§ **About this exercise**: Your answer should contain every line of the records, transcribed word for word.

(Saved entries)
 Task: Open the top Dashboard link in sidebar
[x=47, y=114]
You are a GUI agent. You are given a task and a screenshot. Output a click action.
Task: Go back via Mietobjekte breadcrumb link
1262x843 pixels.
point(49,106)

§ **Task output**:
 Task: Open the top Dashboard link in sidebar
[x=47, y=114]
You are a GUI agent. You are given a task and a screenshot. Output a click action.
Task: Go back via Mietobjekte breadcrumb link
1262x843 pixels.
point(49,106)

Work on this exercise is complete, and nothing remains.